This Interactive Map Visualizes the Queer Geography of 20th-Century America
At first glance, Bob Damron’s Address Book reads like any other travel guide. Bars, restaurants, hotels and businesses are grouped by city and state, their names and addresses listed in alphabetical order. An introductory note reassures readers that the information contained within the volume is up-to-date, while classifications written in abbreviated parentheticals offer travelers additional details on specific establishments: An asterisk, for example, indicates a place is “very popular,” while the letter “D” specifies if a bar or club has space for dancing.
Ostensibly universal, Damron’s handbook, first published in 1964 and still released annually, was actually directed toward a specific—and secretive—audience. As Eric Gonzaba, a historian at California State University, Fullerton, explains, Damron, a white, gay man from San Francisco, “started just writing down lists of locations that he would visit, … places [where] he either found other gay men or he felt accepted.”
What began as a personal reference for the Californian and his friends soon morphed into a thriving enterprise akin to The Negro Motorist Green Book, which safely shepherded African American travelers across the country during the Jim Crow era, but for gay men and, to a lesser extent, lesbian women. Crucially, Damron’s Address Book never explicitly identified its target audience (at least until 1999, when the word “gay” was first printed on its cover), instead relying on euphemisms, innuendo and coded abbreviations to circulate information within the queer community.
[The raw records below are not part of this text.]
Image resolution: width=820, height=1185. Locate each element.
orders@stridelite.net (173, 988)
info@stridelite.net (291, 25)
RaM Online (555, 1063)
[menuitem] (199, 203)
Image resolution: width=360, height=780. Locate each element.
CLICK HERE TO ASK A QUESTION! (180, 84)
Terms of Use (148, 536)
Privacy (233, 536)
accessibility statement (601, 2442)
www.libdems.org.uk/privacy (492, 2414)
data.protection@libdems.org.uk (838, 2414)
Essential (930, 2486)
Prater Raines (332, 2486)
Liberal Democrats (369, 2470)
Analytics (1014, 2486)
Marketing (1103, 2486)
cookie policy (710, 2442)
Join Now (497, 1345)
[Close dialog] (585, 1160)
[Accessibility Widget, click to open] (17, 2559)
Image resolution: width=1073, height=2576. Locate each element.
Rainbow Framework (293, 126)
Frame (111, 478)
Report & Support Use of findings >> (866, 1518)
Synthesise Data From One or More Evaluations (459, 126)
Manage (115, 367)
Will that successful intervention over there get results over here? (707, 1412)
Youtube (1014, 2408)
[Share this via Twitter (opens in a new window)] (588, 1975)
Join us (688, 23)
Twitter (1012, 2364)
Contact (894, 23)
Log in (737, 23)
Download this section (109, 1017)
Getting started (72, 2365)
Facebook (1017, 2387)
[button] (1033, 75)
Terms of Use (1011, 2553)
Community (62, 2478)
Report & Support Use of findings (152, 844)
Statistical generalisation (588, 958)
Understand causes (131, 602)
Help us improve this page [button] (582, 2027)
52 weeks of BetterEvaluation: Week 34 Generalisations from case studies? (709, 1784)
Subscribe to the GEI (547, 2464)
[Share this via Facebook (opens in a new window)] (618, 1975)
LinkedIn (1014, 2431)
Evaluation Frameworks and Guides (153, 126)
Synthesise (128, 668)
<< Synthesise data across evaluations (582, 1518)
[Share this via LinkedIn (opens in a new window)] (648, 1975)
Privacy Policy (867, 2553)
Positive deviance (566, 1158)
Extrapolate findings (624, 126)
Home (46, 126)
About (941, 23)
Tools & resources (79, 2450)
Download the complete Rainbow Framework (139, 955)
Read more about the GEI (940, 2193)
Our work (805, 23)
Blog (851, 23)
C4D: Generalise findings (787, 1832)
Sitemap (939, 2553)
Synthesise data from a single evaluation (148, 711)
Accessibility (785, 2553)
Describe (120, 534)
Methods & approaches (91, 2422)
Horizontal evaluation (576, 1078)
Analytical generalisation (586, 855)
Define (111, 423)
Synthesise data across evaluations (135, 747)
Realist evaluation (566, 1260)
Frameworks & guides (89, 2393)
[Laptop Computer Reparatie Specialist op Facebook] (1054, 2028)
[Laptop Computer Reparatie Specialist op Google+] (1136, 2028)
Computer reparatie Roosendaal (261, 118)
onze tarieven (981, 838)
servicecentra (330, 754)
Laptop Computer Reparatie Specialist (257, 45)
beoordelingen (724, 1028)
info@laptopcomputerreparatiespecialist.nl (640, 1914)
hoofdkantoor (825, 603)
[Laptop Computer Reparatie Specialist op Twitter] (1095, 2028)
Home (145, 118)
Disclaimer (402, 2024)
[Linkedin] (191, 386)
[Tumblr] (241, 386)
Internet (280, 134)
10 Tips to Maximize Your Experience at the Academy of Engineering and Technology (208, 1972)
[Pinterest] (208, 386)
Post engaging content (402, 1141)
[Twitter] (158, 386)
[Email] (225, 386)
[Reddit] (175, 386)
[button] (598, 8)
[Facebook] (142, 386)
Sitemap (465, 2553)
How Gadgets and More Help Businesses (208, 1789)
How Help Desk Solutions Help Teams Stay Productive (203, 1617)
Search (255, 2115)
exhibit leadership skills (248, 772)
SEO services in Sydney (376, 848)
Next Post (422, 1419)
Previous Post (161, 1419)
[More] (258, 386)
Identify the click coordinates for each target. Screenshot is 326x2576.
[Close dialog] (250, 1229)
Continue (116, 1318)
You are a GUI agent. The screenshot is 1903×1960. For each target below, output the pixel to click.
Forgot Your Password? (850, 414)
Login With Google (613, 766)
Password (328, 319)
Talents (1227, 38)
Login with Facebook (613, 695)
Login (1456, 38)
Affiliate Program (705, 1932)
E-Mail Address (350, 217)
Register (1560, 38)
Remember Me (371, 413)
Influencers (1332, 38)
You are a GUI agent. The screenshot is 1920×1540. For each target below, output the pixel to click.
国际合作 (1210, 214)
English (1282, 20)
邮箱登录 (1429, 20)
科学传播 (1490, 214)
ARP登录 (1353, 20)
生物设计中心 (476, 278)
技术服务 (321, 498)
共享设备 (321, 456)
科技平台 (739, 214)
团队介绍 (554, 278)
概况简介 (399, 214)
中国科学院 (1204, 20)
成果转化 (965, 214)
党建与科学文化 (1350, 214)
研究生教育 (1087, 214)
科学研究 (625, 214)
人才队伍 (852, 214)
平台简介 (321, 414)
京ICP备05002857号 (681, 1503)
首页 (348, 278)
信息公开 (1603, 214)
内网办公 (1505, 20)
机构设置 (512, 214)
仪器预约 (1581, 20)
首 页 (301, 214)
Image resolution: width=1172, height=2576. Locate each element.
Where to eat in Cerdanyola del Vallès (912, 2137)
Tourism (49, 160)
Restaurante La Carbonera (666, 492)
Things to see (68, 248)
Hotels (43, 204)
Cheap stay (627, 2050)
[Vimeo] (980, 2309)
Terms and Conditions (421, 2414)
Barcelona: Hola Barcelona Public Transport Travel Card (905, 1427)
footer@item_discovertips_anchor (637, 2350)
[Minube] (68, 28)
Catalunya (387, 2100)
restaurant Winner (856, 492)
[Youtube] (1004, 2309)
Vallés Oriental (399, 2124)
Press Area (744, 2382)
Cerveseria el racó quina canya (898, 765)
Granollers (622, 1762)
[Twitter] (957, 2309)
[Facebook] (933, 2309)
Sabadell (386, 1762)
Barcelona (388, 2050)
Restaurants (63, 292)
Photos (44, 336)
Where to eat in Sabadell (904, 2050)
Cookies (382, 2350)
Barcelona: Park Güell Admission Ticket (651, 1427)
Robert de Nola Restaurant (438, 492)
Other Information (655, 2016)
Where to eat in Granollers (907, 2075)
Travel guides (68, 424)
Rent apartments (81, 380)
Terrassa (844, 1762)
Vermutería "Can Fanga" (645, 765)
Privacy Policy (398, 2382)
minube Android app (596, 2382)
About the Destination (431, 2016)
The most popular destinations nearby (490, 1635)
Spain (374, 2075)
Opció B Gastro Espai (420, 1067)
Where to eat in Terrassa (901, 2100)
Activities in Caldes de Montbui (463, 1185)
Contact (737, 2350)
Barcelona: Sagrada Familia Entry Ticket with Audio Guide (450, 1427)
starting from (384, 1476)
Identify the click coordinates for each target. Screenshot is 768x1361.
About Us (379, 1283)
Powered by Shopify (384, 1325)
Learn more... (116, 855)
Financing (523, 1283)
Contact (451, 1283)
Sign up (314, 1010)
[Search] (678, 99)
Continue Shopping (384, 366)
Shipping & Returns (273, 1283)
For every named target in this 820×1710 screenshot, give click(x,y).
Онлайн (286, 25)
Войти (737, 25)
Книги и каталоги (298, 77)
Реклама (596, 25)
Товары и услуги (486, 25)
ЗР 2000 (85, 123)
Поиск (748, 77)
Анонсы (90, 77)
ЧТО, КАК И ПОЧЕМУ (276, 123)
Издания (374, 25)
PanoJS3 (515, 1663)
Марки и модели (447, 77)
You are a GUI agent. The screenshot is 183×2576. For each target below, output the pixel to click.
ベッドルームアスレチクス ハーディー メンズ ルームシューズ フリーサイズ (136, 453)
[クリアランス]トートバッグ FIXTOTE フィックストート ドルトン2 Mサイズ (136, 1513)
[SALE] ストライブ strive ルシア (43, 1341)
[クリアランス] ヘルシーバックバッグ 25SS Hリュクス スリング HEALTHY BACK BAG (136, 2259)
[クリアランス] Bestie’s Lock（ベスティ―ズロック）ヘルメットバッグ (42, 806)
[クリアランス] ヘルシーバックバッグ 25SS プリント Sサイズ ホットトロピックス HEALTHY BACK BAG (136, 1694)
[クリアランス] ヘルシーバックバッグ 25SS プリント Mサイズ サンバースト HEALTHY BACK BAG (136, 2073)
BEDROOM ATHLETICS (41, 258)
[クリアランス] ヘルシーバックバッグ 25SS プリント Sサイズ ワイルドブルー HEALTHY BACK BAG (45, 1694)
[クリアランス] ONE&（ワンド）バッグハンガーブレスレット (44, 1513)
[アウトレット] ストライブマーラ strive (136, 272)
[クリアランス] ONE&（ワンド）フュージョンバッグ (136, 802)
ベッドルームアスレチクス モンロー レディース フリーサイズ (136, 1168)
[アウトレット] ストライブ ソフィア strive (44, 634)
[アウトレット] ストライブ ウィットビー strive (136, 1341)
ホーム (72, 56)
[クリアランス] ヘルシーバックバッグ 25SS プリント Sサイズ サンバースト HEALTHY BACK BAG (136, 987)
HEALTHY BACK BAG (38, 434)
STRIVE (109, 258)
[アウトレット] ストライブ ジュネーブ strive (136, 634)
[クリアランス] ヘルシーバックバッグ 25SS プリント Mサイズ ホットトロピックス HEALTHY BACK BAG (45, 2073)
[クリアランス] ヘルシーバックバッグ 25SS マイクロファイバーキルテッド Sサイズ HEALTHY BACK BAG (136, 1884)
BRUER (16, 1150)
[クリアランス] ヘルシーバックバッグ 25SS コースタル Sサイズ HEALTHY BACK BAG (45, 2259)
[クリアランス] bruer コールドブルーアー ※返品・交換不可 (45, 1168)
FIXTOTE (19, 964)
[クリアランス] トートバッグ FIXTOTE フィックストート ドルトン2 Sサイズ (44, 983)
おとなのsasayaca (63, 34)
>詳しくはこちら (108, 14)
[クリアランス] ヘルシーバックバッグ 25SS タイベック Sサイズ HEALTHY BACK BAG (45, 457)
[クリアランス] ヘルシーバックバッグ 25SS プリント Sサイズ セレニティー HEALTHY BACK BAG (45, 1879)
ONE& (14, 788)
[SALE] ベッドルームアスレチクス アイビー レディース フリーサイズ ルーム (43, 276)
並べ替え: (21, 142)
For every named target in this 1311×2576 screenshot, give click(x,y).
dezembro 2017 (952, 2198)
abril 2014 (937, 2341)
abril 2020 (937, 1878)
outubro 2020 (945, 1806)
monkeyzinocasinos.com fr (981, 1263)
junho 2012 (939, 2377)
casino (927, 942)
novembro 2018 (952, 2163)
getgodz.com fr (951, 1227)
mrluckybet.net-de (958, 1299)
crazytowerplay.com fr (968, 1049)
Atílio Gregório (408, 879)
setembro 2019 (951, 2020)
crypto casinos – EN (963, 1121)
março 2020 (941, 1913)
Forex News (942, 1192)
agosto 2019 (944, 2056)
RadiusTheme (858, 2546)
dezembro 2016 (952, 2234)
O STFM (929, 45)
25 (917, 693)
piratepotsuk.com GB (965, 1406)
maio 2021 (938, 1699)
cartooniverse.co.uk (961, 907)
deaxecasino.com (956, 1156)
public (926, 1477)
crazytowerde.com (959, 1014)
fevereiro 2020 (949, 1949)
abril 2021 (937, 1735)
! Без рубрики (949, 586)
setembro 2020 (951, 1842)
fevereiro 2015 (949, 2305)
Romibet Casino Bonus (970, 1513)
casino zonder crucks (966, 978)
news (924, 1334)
A new public history initiative spearheaded by Gonzaba and Amanda Regan, a historian at Southern Methodist University, is poised to bring Damron’s findings into the digital age, drawing on more than 30,000 listings compiled between 1965 and 1980 to visualize queer spaces’ evolution over time. Titled Mapping the Gay Guides, the project aims to “correct the cultural erasure of historical geography” by spotlighting local communities’ oft-unheralded queer history and, adds Gonzaba, exploring “how that community relates to other parts of the country.”